The ruling removes a sitting trial judge for only the third time in the D.C. Circuit and provides the latest twist in a contentious, decade-long class-action lawsuit filed by the Native American Rights Fund over the trust accounts, which were set up in 1887 to compensate Indians for use of their lands.

Since a Blackfeet tribe leader named Eloise Cobell filed the lawsuit in 1996, several independent investigations found that the Interior Department had never kept complete records, used unknown amounts of the funds to help balance the federal budget, and let the oil and gas industry use Indian lands at bargain rates.

The appeals court, in an opinion written by Judge David Tatel, said that in addition to Lamberth’s harsh words, it also took into account that eight of the judge’s past orders have been reversed on appeal, including two reversals that accompanied the removal decision.

“He’s coming very close to saying ‘This judge can’t be fair,”‘ said Stephen Gillers, a legal ethics specialist at New York University.

Lamberth is a sharp-tongued Texan appointed to the federal bench by former President Rea gan.
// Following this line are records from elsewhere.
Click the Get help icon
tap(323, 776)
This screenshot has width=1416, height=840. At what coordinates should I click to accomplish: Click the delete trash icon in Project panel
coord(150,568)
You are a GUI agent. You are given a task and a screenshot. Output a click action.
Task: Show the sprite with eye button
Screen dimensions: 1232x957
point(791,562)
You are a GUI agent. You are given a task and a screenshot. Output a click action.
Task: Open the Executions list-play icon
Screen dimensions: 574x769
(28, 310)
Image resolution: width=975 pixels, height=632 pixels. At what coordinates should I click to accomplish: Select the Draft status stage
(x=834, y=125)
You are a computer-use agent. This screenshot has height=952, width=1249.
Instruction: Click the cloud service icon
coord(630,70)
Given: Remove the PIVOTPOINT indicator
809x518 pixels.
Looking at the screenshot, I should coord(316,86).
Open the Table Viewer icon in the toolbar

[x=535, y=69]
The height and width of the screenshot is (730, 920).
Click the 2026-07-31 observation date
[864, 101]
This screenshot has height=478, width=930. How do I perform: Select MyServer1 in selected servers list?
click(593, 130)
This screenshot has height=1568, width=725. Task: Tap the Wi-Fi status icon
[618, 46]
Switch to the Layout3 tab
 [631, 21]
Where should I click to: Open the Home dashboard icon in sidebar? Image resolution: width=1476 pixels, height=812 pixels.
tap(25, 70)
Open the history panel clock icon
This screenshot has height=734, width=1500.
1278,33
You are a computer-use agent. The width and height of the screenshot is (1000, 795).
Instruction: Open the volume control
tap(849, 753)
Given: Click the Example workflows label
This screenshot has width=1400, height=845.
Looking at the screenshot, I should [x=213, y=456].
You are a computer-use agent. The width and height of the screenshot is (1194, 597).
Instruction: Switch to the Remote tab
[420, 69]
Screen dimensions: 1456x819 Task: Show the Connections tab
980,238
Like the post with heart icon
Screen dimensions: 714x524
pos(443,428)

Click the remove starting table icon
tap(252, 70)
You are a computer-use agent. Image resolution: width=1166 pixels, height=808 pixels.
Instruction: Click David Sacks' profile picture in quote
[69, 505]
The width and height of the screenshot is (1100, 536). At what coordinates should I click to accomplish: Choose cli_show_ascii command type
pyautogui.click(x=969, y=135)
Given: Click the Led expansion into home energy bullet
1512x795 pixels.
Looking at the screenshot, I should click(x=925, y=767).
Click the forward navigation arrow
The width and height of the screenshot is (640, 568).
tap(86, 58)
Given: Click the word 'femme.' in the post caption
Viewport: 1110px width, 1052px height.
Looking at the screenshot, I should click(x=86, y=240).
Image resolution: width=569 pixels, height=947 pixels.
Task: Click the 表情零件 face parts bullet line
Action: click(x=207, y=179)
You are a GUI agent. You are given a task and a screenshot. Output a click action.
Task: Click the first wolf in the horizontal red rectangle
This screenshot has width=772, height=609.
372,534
He has defenders from all points of the political spectrum and has repeatedly been ranked by lawyers as among the most skilled judges on the court.

“He is a hero and should be treated as a hero,” said Stanley Sporkin, a former colleague of Lamberth on the district court bench.

But a few of Lamberth’s fans said privately that he has lost his patience in the Interior case and has made himself a target with his aggressive words.